##### INPUT FOR THIS TASK #####

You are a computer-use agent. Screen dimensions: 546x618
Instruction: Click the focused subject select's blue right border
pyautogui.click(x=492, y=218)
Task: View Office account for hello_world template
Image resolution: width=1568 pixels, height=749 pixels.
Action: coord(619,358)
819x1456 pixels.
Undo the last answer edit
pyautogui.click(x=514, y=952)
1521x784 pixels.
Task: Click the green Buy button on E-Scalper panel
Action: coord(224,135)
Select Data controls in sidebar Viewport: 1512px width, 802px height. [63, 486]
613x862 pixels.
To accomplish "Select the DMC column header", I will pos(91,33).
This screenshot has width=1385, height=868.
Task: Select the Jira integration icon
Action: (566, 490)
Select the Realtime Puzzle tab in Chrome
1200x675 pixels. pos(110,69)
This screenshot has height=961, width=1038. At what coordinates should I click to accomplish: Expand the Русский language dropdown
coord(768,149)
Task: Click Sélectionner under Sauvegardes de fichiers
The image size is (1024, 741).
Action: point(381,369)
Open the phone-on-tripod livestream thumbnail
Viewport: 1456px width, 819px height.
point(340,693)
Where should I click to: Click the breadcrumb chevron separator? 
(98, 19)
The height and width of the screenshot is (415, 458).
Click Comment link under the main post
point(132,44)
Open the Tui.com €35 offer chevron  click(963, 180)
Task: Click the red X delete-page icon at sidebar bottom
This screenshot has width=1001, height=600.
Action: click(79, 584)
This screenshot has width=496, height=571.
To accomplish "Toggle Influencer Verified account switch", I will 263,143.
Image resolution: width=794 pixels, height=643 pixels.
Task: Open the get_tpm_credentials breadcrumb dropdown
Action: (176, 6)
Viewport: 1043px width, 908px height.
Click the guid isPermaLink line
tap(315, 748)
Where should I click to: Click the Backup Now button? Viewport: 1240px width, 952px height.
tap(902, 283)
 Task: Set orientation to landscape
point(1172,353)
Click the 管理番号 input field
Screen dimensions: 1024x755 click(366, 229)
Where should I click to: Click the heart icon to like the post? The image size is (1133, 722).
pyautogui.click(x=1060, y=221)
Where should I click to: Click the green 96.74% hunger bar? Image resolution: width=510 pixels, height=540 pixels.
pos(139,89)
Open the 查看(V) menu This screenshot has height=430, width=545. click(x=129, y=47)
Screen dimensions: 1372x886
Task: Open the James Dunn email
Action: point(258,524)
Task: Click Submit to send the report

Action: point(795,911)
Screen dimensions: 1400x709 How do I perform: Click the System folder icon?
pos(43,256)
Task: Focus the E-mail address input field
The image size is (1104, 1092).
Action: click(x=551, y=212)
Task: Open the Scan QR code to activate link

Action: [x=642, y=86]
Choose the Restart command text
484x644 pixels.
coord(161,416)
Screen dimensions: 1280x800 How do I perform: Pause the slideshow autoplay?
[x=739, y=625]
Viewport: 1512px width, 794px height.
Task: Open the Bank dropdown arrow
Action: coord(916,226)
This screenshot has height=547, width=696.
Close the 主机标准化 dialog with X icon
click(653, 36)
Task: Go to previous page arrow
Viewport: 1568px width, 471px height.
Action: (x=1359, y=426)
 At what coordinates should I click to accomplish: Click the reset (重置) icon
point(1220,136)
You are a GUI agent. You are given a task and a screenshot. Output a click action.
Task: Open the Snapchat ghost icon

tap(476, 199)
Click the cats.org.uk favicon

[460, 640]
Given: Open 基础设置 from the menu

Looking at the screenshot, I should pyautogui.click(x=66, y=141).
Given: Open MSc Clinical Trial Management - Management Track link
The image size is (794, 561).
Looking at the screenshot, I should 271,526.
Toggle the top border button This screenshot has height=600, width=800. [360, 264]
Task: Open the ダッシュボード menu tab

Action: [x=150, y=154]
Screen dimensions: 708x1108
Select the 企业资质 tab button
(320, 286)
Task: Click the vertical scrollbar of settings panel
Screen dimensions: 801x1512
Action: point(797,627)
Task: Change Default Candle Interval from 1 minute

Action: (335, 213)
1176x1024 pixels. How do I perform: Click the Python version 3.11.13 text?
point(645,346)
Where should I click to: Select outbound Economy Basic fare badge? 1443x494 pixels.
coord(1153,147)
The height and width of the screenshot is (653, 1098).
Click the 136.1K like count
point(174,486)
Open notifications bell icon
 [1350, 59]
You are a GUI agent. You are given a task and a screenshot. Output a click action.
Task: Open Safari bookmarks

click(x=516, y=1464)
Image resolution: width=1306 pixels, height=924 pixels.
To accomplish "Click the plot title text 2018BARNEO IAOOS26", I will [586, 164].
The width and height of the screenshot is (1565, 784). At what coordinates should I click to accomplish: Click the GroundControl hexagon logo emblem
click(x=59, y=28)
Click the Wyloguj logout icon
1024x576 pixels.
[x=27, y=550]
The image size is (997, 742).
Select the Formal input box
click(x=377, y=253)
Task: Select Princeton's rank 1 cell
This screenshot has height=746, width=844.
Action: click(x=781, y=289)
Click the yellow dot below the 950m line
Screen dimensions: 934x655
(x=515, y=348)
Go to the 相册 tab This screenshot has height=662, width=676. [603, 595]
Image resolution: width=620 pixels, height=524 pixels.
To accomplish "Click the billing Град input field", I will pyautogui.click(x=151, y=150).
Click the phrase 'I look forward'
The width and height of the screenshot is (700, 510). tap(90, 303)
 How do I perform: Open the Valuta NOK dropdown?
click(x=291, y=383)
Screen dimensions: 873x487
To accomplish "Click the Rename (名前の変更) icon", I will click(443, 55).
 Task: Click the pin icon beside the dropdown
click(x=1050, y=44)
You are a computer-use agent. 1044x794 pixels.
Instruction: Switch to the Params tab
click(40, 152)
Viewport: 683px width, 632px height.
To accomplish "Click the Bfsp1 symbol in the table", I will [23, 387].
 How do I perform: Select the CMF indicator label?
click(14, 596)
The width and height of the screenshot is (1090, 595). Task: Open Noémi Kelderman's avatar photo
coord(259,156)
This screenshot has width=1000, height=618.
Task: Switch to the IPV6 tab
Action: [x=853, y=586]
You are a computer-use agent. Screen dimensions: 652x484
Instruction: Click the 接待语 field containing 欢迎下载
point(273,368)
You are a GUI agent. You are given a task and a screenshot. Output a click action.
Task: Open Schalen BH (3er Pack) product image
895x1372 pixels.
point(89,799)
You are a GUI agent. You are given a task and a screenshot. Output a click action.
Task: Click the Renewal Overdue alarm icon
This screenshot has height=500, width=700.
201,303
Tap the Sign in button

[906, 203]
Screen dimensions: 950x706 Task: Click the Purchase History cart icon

#####

YOUR INSTRUCTIONS » In the data above, find the line that contains "Open the phone-on-tripod livestream thumbnail" and the line that contains "Open the Tui.com". Repeat exactly those lines and every line between them, and only those.

RESULT OF THIS TASK »
Open the phone-on-tripod livestream thumbnail
Viewport: 1456px width, 819px height.
point(340,693)
Where should I click to: Click the breadcrumb chevron separator? 
(98, 19)
The height and width of the screenshot is (415, 458).
Click Comment link under the main post
point(132,44)
Open the Tui.com €35 offer chevron  click(963, 180)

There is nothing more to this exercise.